I vaguely remember SE standing for 'single ended,' but that makes no sense to me in terms of floppy drives, which use only single-ended signaling, not double-ended (differential) signaling. SE may refer to the use of termination resistors, which are normally left connected for all the 3.5" drives that are on the same cable, but with 5.25" and 8" drives only the last one on the cable had its terminators connected.

AT may refer to the IBM PC/AT standard, where the controller selected high or low density for the floppy drives set by leaving pin 2 high or by pulling it to ground, allowing 1.44M disks to be formatted to 720K (and vice-versa, but 720K disks used a thicker media that was not reliable at 1.44M). In contrast, IBM PC/2 floppy controllers didn't set the density but had that set by the drive type and an extra hole in a corner of the disk. I don't know what PC stands for, but it may mean the original IBM PC/XT standard, where the DC status from the floppy drive was ignored (allowed to stay high).

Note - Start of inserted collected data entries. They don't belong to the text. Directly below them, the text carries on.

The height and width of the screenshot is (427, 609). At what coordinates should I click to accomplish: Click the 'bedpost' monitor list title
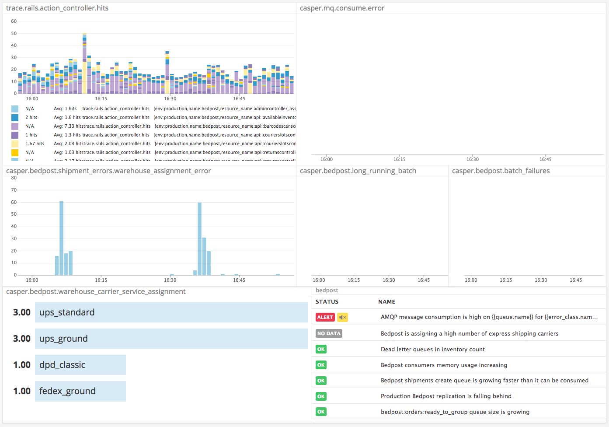[327, 290]
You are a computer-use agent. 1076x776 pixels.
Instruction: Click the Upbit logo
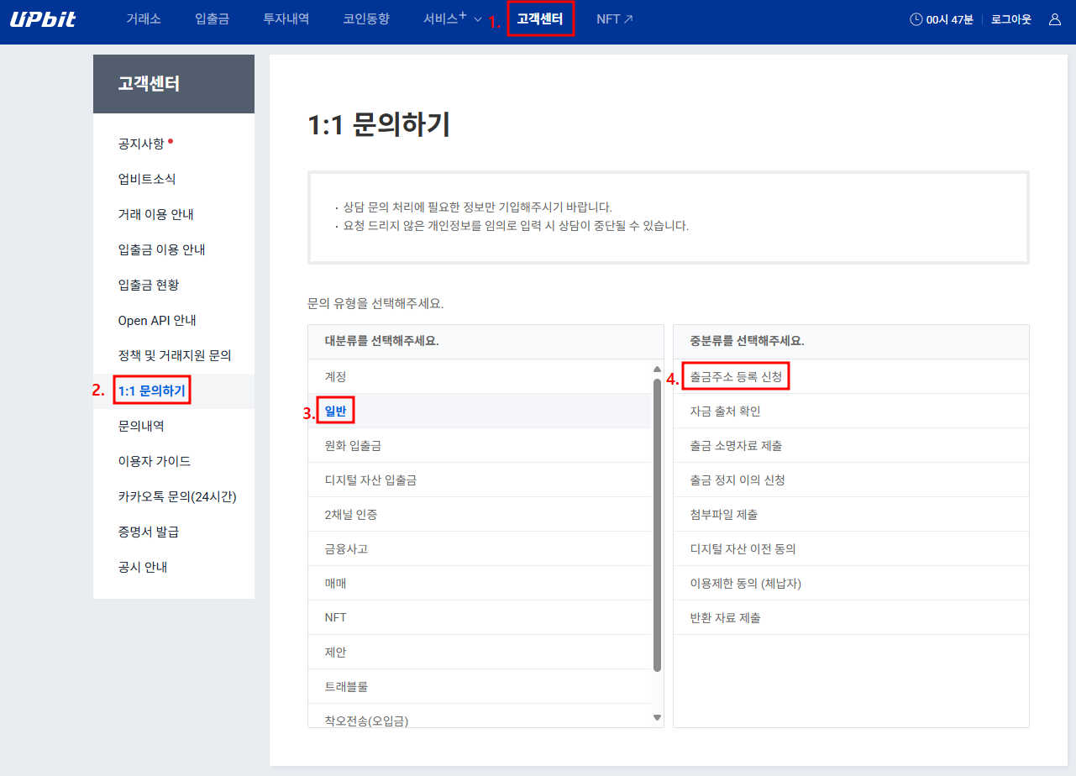[43, 19]
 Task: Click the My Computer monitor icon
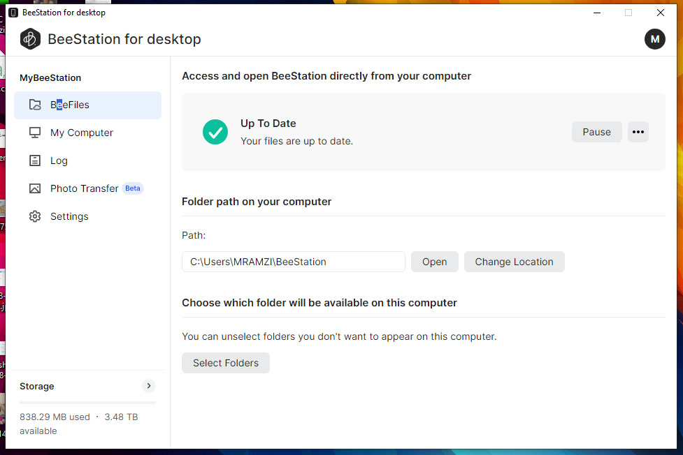click(35, 133)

Panasonic made some unusual 3.5" floppy drives that supported 360 RPM and a 1.2M format identical in sectors/track to the 1.2M format used by high density 5.25" disks, some which could spin at either 300 RPM for low density or 360 RPM for high density. Grounding pin 2, the high/low density signal, may cause the RPM to change, and you should hear a slight knock if it does. RPM can also be read by painting 20 marks evenly around the circumference of the spindle motor and using an old-style fluorescent lamp with 60 Hz AC ballast and audible hum. Compact fluorescents won't work since they use a much higher frequency, as do some ballasts. If the drive spins at 300 RPM, those marks will appear still, but at other speeds they'll just look like a blur. For 360 RPM use 24 evenly spaced marks.